▶ [Exercise text]:
----------
If, instead of working in the midst of differences without being deluded by them, our approach is an approach of artificial oneness, or attachment to a past experience of oneness, this will not enable skillfully responding to troublesome behavior or violence of those (including our self) stuck in self-centeredness. In not appreciating differences, not inhabiting differences, we fail to see “all beings are the wisdom and perfection of the Tathagatha.” Instead we exclude or suppress differences. This exclusion, this suppression, whether of “self” or “others,” is an artificial oneness and equality, a pernicious oneness, pernicious equality - lacking the interpenetration of differences, lacking the “backside” of differences; this is a non-harmonious equality. This pernicious equality can be as problematic as differences which lack the “backside” of equality or oneness. A practice antidote to this problematic is clarifying “form is exactly emptiness, emptiness exactly form” (Heart Sutra). (Form is the many forms of differences, many forms of being.)

There are similar statements in many traditions: our life is seeing G-d in all the many forms and conditions, responding to Jesus in everyone we meet, serving Allah in everyone we greet, responding to the Buddha in this moment of encounter. And when we respond as the Bodhisattva - and to the Bodhisattva - in this moment encounter, we manifest our Bodhisattva functioning in this moment encounter, we enable the “other” to be the Bodhisattva that they are.

The Bodhisattva precepts support us in seeing and responding to things as is, rather than clinging to beliefs about them. If we are trying to do away with differences, attempting to temporarily “wipe out” differences, that much we believe and hold to differences, that much we fail to see differences as they truly are, that much we miss non-attachment to differences. We are blinded by one-sided vision and delusions about differences.

Manifesting equality as differences is appreciating and manifesting differences. Though equality wipes out attachment to and abiding in differences, this equality, this emptiness, does not deny differences. Emptiness is empty of emptiness. So, differences manifest equality, differences manifest emptiness – not one thing.

We fool our self and others when we fail to manifest equality as differences, fail to live this interpenetration of form and emptiness that we are, when we attempt to do away with or cover over differences in a “one-sided” oneness. A pernicious oneness can be a justification for self-criticisms, as well as criticism of those who celebrate their particularity, their traditions; forms of pernicious oneness have even been a justification for all sorts of violence.

Superimposing an ideological equality can be a way to impose conformity, persecuting differences. It can justify persecution and biased treatment against particular political and social beliefs and groups, justifying violence and worse from governmental authorities, encouraging mobs such as in cultural revolutions, or terrorism by those who act against others whose differences offend their ideas of “correct” oneness, offend their vision of the “true” equality. These have been forms of political correctness, of political and religious oppression, in many societies.
----------
Records from a dataset:
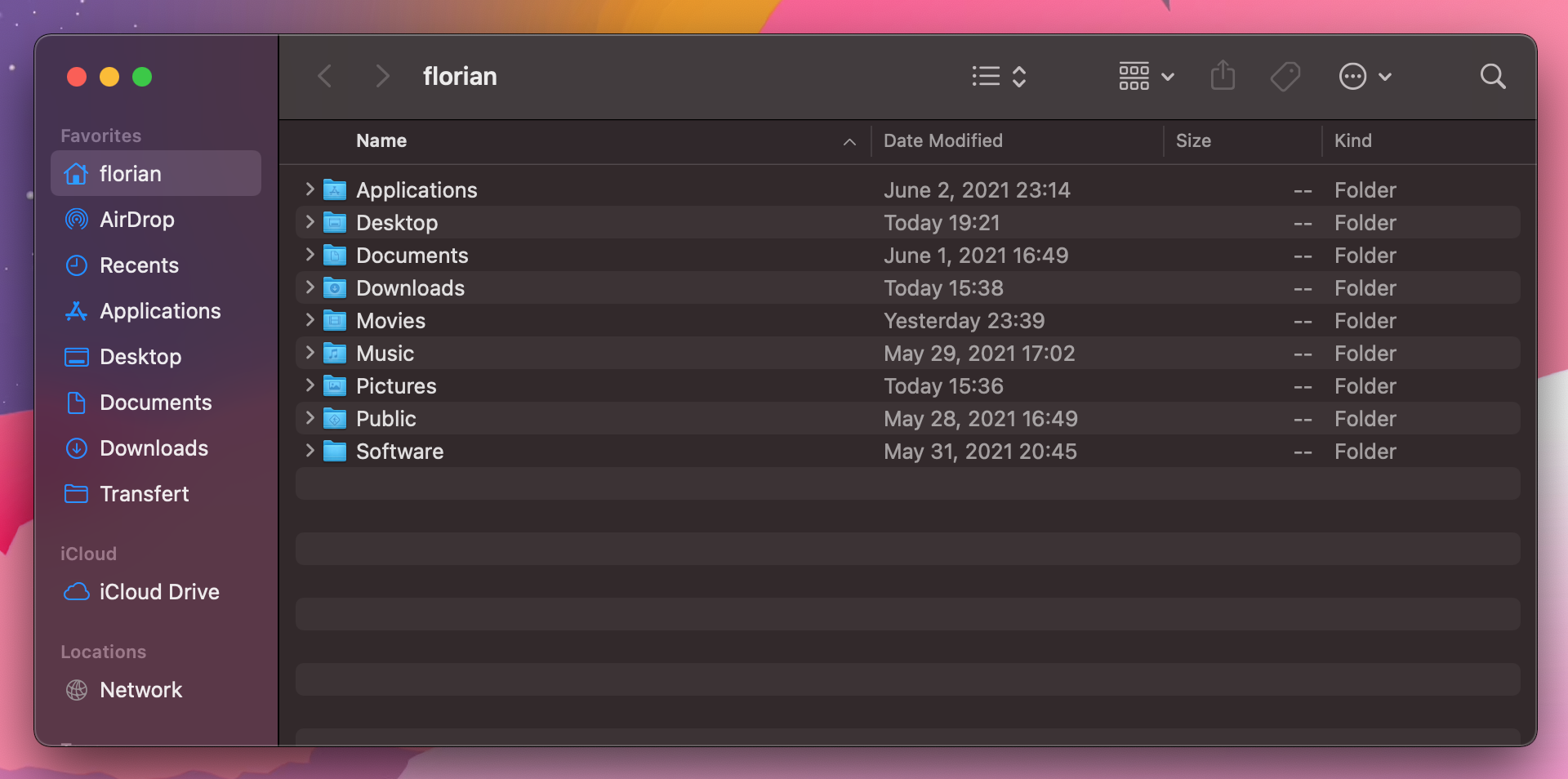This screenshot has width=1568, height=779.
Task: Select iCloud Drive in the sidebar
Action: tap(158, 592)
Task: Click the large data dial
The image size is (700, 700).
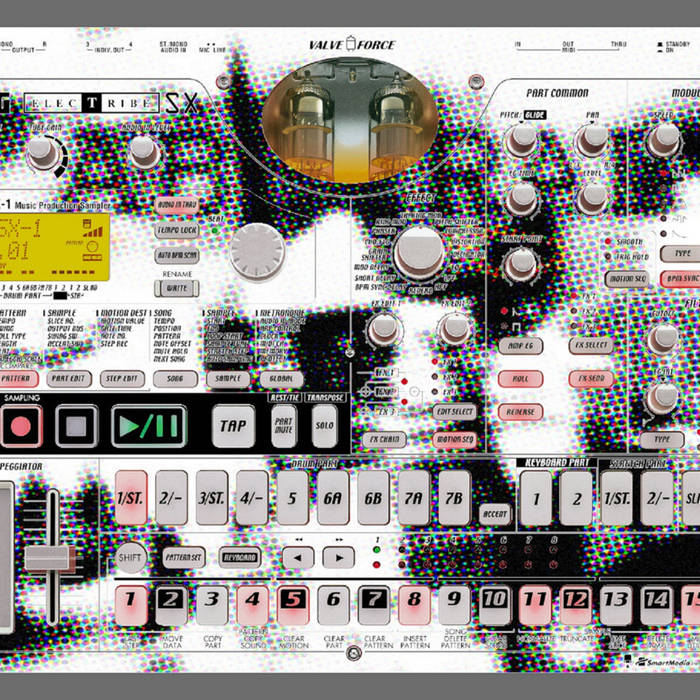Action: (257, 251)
----------
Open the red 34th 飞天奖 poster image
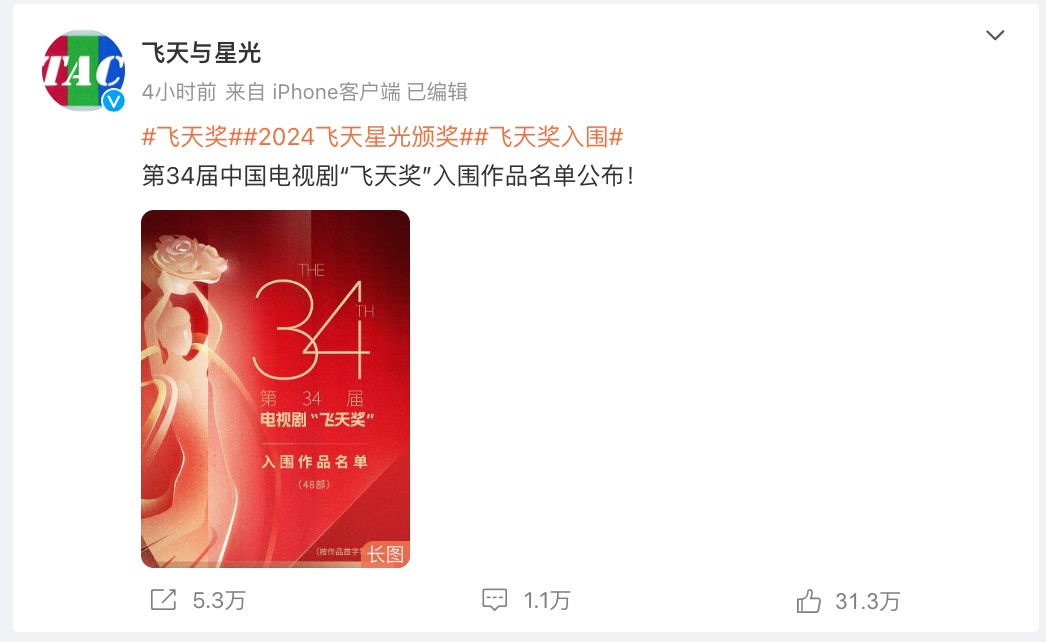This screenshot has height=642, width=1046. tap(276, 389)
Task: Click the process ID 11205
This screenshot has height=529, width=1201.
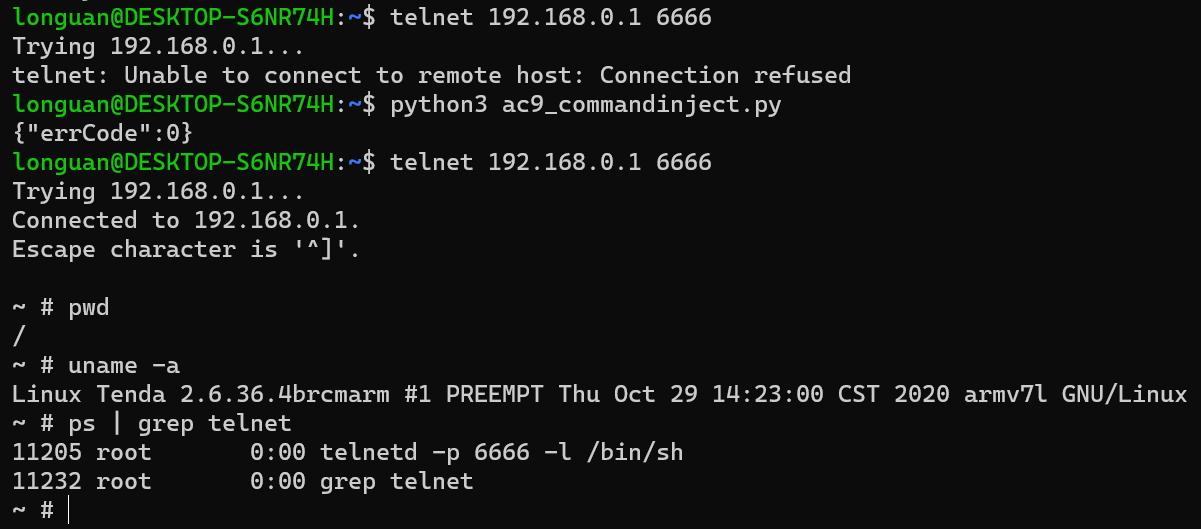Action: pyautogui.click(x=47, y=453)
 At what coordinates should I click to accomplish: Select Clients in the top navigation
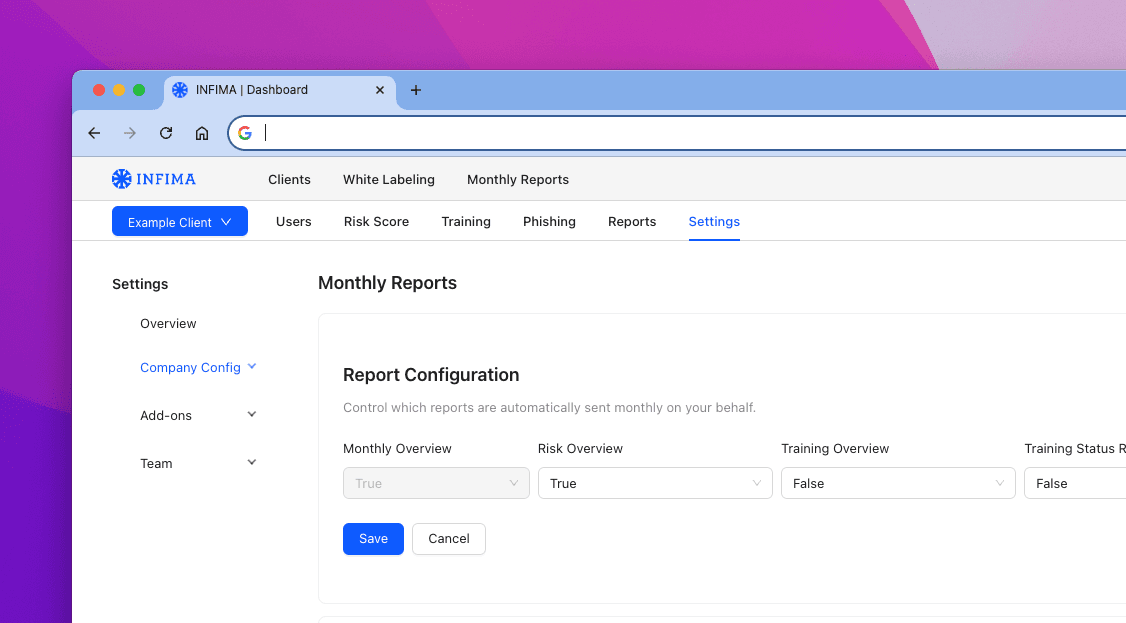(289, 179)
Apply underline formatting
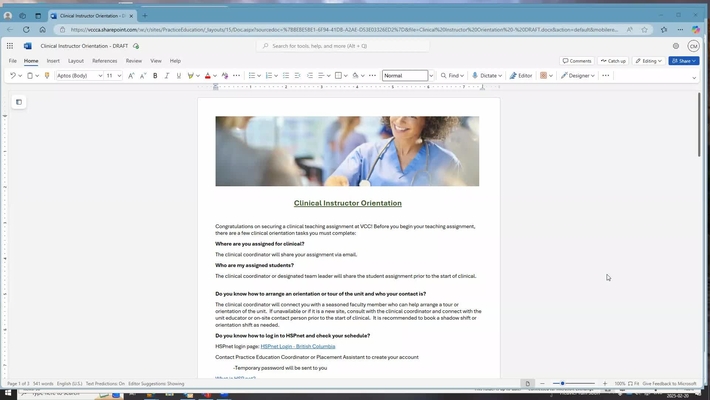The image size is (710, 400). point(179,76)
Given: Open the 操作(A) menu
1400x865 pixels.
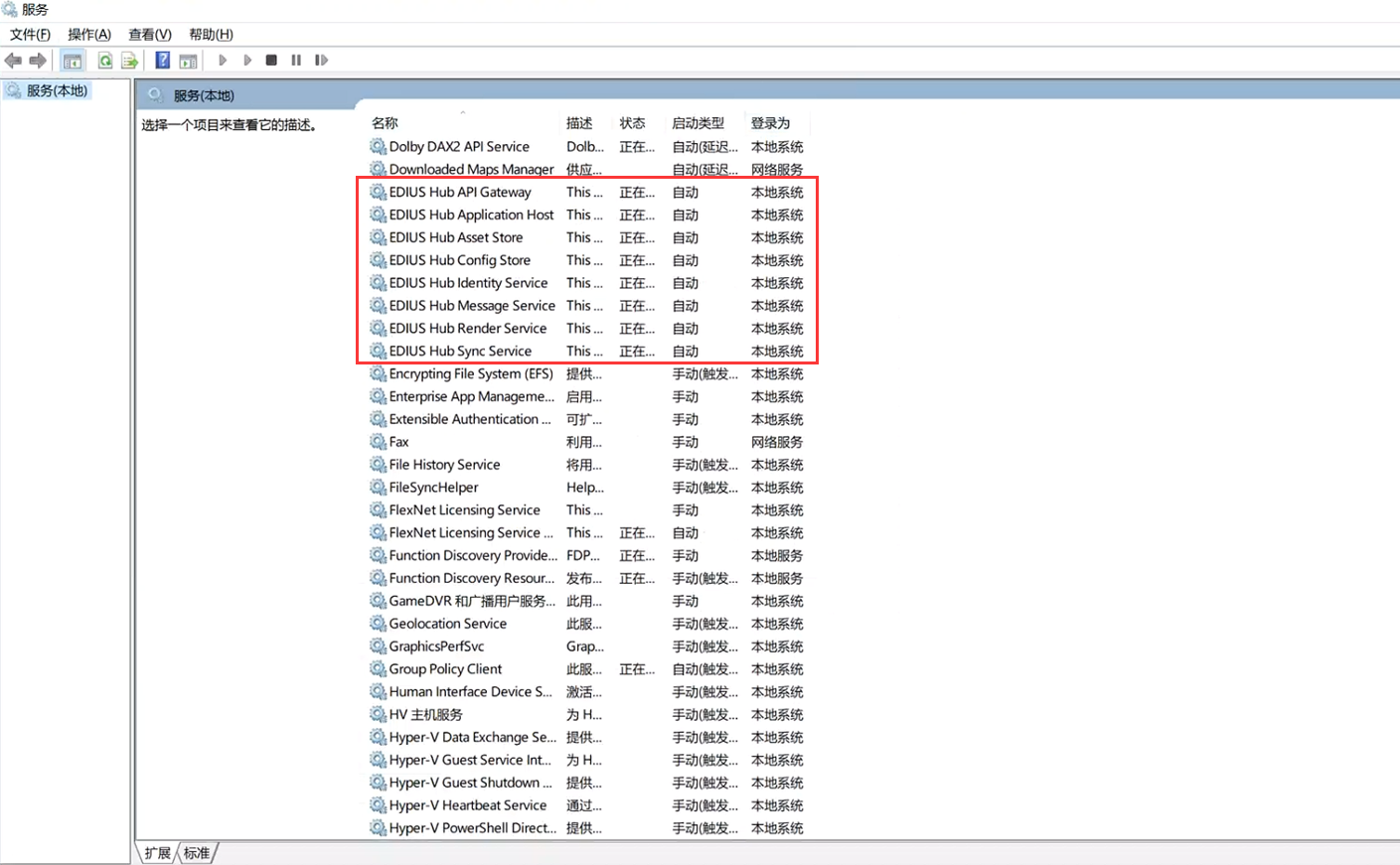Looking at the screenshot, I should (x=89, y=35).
----------
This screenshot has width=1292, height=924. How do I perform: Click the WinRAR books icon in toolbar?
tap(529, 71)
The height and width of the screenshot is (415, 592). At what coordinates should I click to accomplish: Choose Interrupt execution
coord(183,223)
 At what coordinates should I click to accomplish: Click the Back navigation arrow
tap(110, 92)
----------
▶ [Tasks and exercises]:
(a) What practice antidote does the passage on equality and differences name for the problem of pernicious equality?
(b) Reproduce word for word the part of the passage on equality and differences that starts at the words "Manifesting equality as" and ends after the words "sorts of violence.".

▶ [Task-by-task answers]:
(a) Clarifying "form is exactly emptiness, emptiness exactly form" from the Heart Sutra.

(b)
Manifesting equality as differences is appreciating and manifesting differences. Though equality wipes out attachment to and abiding in differences, this equality, this emptiness, does not deny differences. Emptiness is empty of emptiness. So, differences manifest equality, differences manifest emptiness – not one thing.

We fool our self and others when we fail to manifest equality as differences, fail to live this interpenetration of form and emptiness that we are, when we attempt to do away with or cover over differences in a “one-sided” oneness. A pernicious oneness can be a justification for self-criticisms, as well as criticism of those who celebrate their particularity, their traditions; forms of pernicious oneness have even been a justification for all sorts of violence.